Africa’s Covid-19 management proved that building regional control and capability will be key to containing future disease outbreaks.
This means strengthening national public-health institutions, such as the Nigeria Centre for Disease Control and the Zambia National Public Health Institute in Lusaka.
It also means strengthening and empowering the Africa CDC and its five Regional Collaborating Centres. These are the ‘Africa-owned institutions’ that are crucial to prevent, detect and respond to public-health threats.
Ultimately, both national public-health institutions and regional centres must be the command centres for the control of disease outbreaks.
In addition, there is to accelerate translational research and development. Currently, Africa imports 70-90 per cent of its drugs; there is almost no biotechnology sector. For comparison, China and India, with comparable populations, import five per cent and 20 per cent, respectively. There is also a severe shortage of human resources.
There are currently only around 1,900 epidemiologists in Africa – far fewer than the 6,000 needed, as stipulated by the Global Health Security Agenda.
The Global Health Security Agenda is an international effort to accelerate the implementation of health regulations, particularly in developing countries, to improve capacity in preventing and responding to infectious-disease threats.
Governments, philanthropists and the private sector, such as the African Export-Import Bank and Africa Development Bank, must provide sustainable funding for research and development, with a focus on diagnostics, therapeutics and vaccines for infectious and non-communicable diseases.
Such investment will be crucial to lure back the thousands of African scientists, clinicians, nurses and other skilled medical health-workers who have gone overseas for training or employment.
Accelerating translational research and development will also require continued investment in the existing genomics hubs of academic excellence in Africa.
Invest in early-warning systems. Ultimately, Africa – and the world – needs effective surveillance to detect and characterise deadly pathogens before they spread across the globe.
Some promising initiatives are being developed in Africa, such as SENTINEL, which one of us (CTH) is leading. To be effective in the long term, such schemes must be integrated into Africa’s public-health institutions.
Too many projects on health and disease in Africa are pursued in silos and funded only for as long as the principal investigator spearheading the project can persuade investors.
The Regional Integrated Surveillance and Laboratory Network (RISLNET) was launched by the Africa CDC in 2017 to enable the rapid detection and prevention of emerging public-health threats. Surveillance networks consisting of genomics laboratories and National Public Health Laboratories have already been established in Central Africa, and efforts are ongoing to expand these in southern, eastern and western Africa.
In principle, systems such as SENTINEL could be incorporated into RISLNET to ensure that they are in line with what the African Union members envision for the continent, and that they have institutionalized and politicized backing.
Such systems must integrate the surveillance of disease in people, animals and the environment. Since February 2020, those involved in the One Health programme at the Africa CDC have been trying to foster this holistic approach – mainly by bringing together people working in these different areas.
Build centralized governance. An African Pandemic Preparedness and Response Authority, as proposed by the African Union in October 2021, could empower the Africa CDC to coordinate pandemic responses across borders. This agency could be modelled on the European Health Emergency preparedness and Response Authority (HERA).
A signed treaty would mean leaders have to cooperate, share data and so on. Likewise, the continent could capitalize on practices and tools born out of the Covid-19 crisis. The African Union Covid-19 Response Fund, established in March 2020, has enabled countries to pool funds to buy medical commodities, such as personal protective equipment.
In principle, this could be upgraded to an African Disease Threat Fund. Similarly, AVATT could be used as a platform for acquiring other vaccines for the continent.

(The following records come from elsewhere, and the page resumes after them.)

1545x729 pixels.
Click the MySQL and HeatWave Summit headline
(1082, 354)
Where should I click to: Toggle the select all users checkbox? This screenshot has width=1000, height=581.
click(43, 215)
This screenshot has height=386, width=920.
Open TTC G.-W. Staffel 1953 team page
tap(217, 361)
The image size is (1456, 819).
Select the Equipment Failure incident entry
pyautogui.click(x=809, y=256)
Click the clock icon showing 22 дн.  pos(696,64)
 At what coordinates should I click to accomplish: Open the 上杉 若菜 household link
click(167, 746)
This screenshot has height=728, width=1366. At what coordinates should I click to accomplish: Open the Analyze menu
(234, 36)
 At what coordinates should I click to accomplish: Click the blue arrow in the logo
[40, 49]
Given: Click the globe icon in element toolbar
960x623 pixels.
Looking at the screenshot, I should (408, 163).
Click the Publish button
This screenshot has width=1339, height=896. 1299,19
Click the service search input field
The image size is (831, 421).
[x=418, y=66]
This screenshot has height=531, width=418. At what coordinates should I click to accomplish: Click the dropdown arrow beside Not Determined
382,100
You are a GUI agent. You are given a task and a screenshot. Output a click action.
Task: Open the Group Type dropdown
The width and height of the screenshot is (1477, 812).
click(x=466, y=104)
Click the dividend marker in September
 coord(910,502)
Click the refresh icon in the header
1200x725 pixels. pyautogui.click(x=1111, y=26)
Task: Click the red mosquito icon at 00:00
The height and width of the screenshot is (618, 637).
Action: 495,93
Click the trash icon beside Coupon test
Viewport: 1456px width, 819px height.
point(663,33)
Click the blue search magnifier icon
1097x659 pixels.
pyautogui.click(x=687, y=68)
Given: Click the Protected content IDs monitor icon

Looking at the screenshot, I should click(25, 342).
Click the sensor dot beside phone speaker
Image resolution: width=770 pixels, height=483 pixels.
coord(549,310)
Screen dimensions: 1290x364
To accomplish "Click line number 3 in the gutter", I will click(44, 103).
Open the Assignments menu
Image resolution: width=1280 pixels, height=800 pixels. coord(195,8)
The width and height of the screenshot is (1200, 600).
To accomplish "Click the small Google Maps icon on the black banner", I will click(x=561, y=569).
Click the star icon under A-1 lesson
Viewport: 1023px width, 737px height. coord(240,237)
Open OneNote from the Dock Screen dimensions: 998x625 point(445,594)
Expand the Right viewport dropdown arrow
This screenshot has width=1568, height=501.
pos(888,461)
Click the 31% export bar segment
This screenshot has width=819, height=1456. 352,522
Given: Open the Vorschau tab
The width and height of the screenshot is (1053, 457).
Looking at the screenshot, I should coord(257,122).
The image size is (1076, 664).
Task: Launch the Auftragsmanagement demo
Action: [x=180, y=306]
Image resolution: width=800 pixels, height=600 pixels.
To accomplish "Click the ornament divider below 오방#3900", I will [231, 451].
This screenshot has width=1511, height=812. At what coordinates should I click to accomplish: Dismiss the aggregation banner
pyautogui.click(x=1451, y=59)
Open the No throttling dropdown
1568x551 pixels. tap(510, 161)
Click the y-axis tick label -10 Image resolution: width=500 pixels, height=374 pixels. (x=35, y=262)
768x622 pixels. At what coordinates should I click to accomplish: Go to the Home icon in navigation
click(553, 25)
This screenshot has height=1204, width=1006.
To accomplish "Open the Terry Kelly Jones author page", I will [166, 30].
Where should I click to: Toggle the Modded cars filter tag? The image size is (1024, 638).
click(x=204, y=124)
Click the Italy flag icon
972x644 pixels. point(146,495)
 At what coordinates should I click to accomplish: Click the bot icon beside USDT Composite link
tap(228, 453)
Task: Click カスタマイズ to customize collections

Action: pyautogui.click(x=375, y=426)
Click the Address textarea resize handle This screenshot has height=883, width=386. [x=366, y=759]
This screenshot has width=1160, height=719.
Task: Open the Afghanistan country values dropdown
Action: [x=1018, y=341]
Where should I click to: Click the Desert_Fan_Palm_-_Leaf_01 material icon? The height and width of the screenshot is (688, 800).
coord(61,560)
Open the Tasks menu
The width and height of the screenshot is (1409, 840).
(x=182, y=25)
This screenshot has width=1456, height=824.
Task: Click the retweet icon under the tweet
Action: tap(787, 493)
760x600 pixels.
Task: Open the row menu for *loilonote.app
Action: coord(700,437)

Unlike in previous disease outbreaks, during the Covid-19 pandemic, Africa has been a key player in the acquisition of scientific knowledge that has guided the global response.
For two years, hundreds of geneticists across the continent have worked seven days a week, often through the night, to sequence strains of SARS-CoV-2. And companies worldwide have used these data (most of which are available in public repositories such as GISAID) to develop Covid-19 vaccines and therapeutics.
For those contributing so much to the global effort to curb this pandemic, it is galling to watch Africa continue to struggle in the acquisition and roll-out of Covid-19 vaccines.
The new way of doing public health that we set out here offers a different future. Embracing it is an imperative for Africa’s security and economic survival. It will also benefit the world – as so powerfully demonstrated in November 2021 by the discovery of the Omicron variant.